*Requirement*. Repeat every one of the records below word for word, omitting the pictures.

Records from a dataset
────────────────

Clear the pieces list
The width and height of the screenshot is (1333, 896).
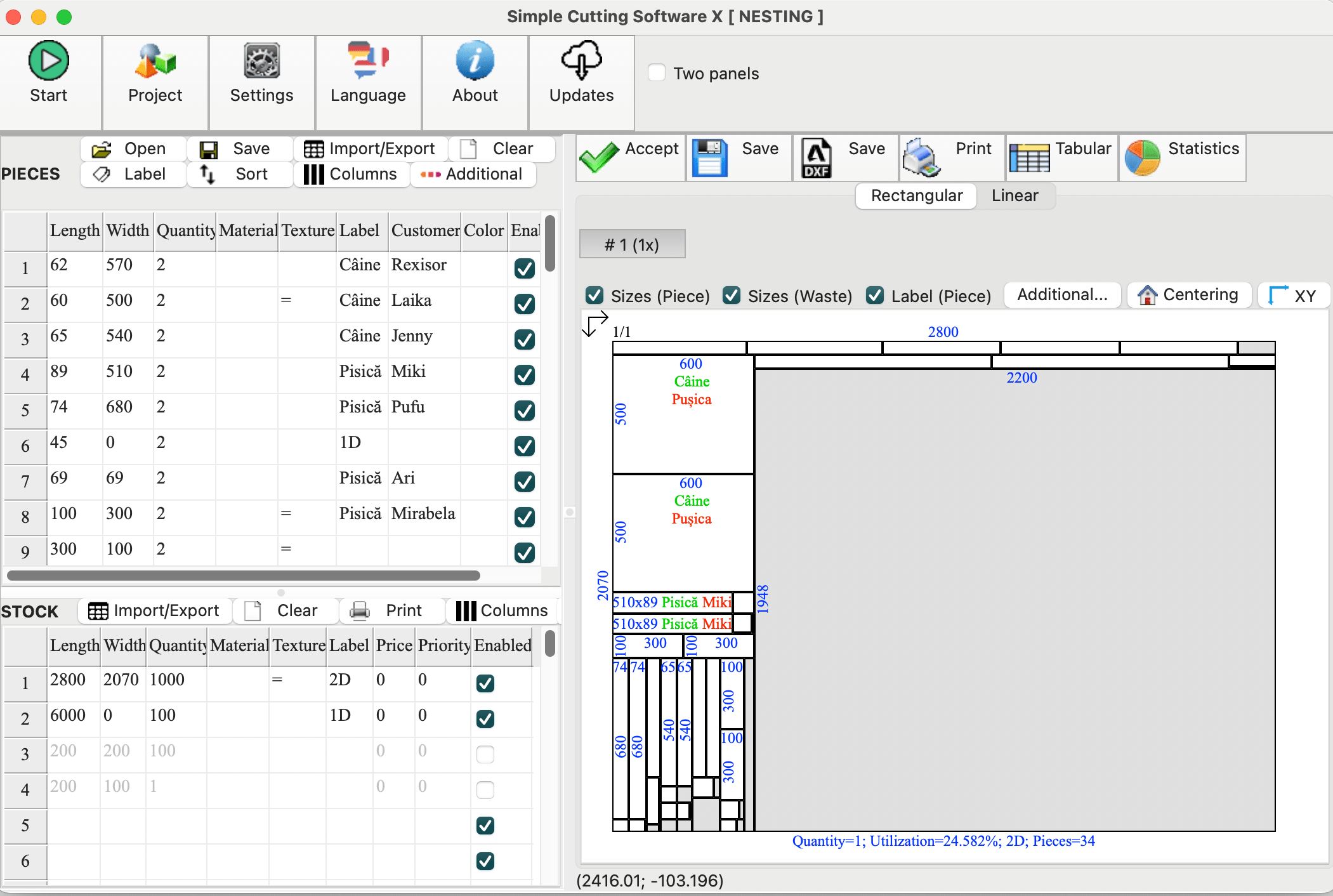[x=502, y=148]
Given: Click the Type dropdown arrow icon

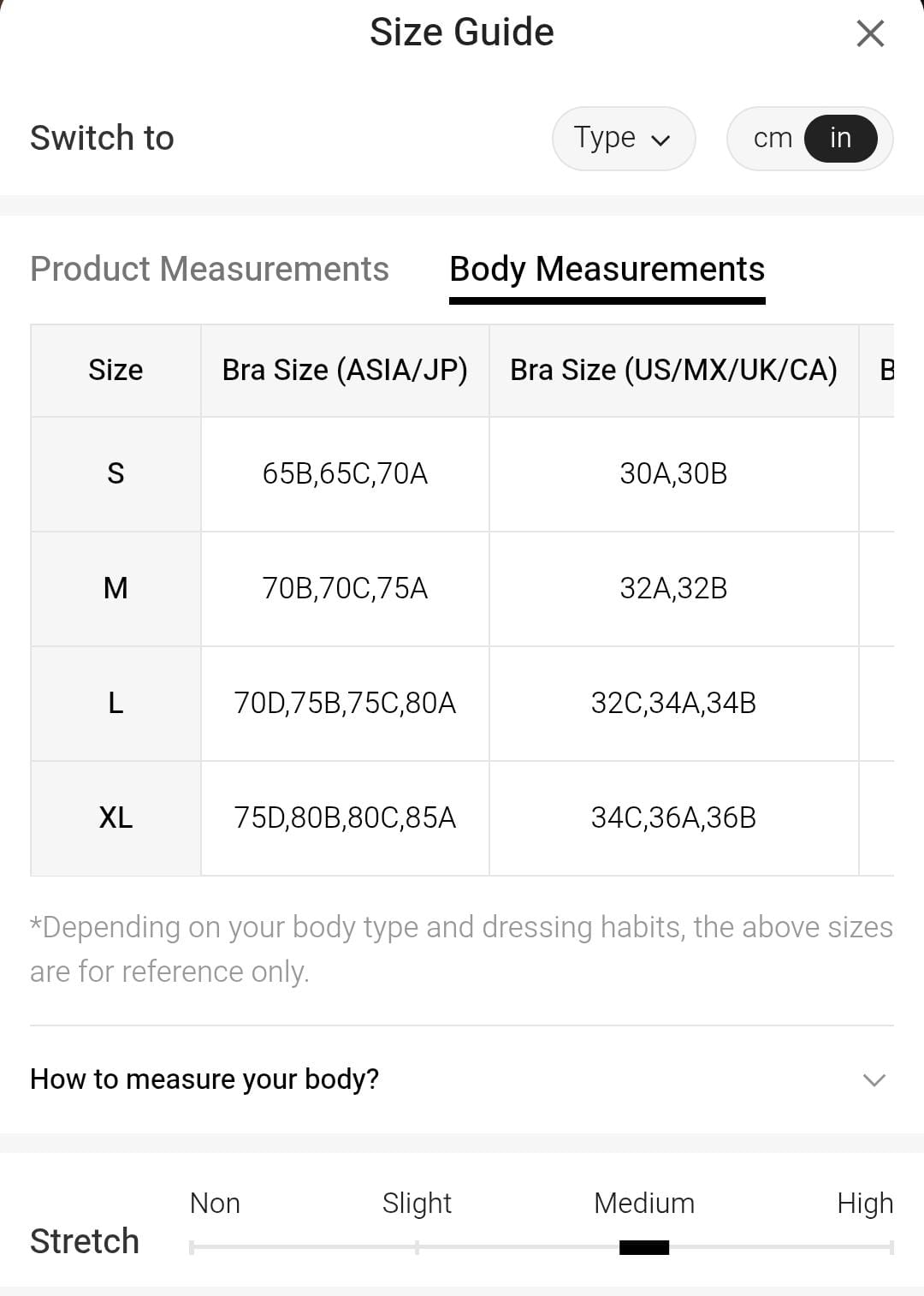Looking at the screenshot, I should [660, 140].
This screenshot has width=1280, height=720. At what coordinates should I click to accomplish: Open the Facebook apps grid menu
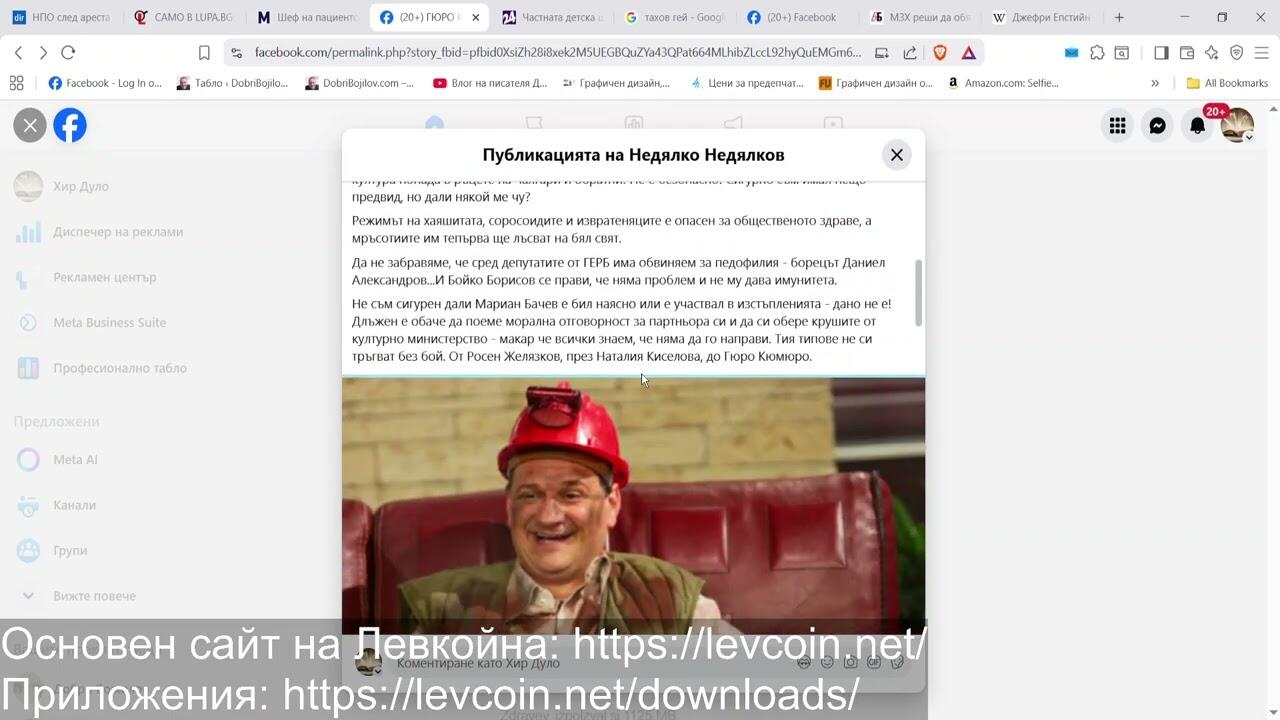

────────────────

*Response for this exercise*.
Clear the pieces list
The width and height of the screenshot is (1333, 896).
[x=502, y=148]
Given: Click the Type dropdown arrow icon

Looking at the screenshot, I should [660, 140].
This screenshot has width=1280, height=720. At what coordinates should I click to accomplish: Open the Facebook apps grid menu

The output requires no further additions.